Element and text location data
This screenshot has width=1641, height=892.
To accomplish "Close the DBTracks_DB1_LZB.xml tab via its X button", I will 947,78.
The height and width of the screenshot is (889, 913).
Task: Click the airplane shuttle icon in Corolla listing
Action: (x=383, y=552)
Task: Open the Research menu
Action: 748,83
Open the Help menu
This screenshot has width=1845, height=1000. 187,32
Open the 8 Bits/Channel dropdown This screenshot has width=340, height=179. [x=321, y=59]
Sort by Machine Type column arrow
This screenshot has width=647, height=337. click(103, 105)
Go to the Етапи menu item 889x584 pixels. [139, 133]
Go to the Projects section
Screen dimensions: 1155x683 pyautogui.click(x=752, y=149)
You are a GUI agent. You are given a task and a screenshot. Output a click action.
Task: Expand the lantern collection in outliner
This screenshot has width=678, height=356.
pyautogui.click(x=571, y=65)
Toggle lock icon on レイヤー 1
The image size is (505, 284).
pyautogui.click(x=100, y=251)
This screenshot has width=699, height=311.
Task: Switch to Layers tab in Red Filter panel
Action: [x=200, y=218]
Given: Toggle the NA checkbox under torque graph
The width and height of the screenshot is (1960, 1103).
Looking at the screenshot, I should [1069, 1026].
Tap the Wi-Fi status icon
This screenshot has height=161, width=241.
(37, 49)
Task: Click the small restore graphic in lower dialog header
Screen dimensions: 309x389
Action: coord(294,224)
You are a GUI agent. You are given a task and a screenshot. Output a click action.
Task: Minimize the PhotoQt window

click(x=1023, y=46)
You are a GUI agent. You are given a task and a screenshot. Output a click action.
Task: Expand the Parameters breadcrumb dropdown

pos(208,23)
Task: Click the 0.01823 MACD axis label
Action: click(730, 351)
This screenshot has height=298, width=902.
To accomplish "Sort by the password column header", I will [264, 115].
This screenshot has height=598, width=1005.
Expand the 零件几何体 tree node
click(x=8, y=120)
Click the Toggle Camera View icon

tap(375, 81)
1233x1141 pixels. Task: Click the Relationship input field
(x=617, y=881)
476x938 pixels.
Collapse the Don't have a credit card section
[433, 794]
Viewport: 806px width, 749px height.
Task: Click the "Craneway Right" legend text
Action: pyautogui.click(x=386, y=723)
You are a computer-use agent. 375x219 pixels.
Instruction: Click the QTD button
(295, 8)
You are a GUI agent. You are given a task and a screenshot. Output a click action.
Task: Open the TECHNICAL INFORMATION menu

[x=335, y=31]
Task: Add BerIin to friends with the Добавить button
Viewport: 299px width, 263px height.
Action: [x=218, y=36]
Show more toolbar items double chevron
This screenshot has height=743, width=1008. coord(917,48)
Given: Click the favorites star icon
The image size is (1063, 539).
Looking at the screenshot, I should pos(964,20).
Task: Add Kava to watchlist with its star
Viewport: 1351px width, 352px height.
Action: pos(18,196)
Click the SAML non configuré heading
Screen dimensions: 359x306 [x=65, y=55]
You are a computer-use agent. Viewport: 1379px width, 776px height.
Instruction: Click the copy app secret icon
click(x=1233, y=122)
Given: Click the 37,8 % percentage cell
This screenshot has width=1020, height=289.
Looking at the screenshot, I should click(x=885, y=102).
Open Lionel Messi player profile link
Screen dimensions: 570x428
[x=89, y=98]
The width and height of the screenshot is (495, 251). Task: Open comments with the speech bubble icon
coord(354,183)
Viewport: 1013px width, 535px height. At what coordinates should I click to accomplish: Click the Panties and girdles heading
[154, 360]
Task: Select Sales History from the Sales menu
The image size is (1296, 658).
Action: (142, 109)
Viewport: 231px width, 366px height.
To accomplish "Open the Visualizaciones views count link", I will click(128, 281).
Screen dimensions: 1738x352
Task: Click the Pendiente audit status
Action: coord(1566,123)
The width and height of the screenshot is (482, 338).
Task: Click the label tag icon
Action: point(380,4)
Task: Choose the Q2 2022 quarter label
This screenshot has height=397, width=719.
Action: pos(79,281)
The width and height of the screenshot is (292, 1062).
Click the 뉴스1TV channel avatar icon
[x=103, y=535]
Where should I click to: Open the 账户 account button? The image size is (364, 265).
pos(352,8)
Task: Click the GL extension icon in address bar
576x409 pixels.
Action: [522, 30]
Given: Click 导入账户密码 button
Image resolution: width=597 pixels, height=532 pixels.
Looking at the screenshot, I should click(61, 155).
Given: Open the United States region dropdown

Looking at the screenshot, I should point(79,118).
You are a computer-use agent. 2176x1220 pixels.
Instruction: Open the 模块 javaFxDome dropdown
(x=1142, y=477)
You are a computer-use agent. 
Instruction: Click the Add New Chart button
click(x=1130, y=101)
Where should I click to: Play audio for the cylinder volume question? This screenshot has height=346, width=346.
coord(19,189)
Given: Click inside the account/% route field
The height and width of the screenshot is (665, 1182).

**What you will do**: Render the stretch of the material from the line containing "This screenshot has height=298, width=902." through the line containing "[x=89, y=98]", both included, as a numbered list, and skip any blank lines.

**Correct result**:
1. This screenshot has height=298, width=902.
2. To accomplish "Sort by the password column header", I will [264, 115].
3. This screenshot has height=598, width=1005.
4. Expand the 零件几何体 tree node
5. click(x=8, y=120)
6. Click the Toggle Camera View icon
7. tap(375, 81)
8. 1233x1141 pixels. Task: Click the Relationship input field
9. (x=617, y=881)
10. 476x938 pixels.
11. Collapse the Don't have a credit card section
12. [433, 794]
13. Viewport: 806px width, 749px height.
14. Task: Click the "Craneway Right" legend text
15. Action: pyautogui.click(x=386, y=723)
16. You are a computer-use agent. 375x219 pixels.
17. Instruction: Click the QTD button
18. (295, 8)
19. You are a GUI agent. You are given a task and a screenshot. Output a click action.
20. Task: Open the TECHNICAL INFORMATION menu
21. [x=335, y=31]
22. Task: Add BerIin to friends with the Добавить button
23. Viewport: 299px width, 263px height.
24. Action: [x=218, y=36]
25. Show more toolbar items double chevron
26. This screenshot has height=743, width=1008. coord(917,48)
27. Given: Click the favorites star icon
28. The image size is (1063, 539).
29. Looking at the screenshot, I should pos(964,20).
30. Task: Add Kava to watchlist with its star
31. Viewport: 1351px width, 352px height.
32. Action: pos(18,196)
33. Click the SAML non configuré heading
34. Screen dimensions: 359x306 [x=65, y=55]
35. You are a computer-use agent. Viewport: 1379px width, 776px height.
36. Instruction: Click the copy app secret icon
37. click(x=1233, y=122)
38. Given: Click the 37,8 % percentage cell
39. This screenshot has width=1020, height=289.
40. Looking at the screenshot, I should click(x=885, y=102).
41. Open Lionel Messi player profile link
42. Screen dimensions: 570x428
43. [x=89, y=98]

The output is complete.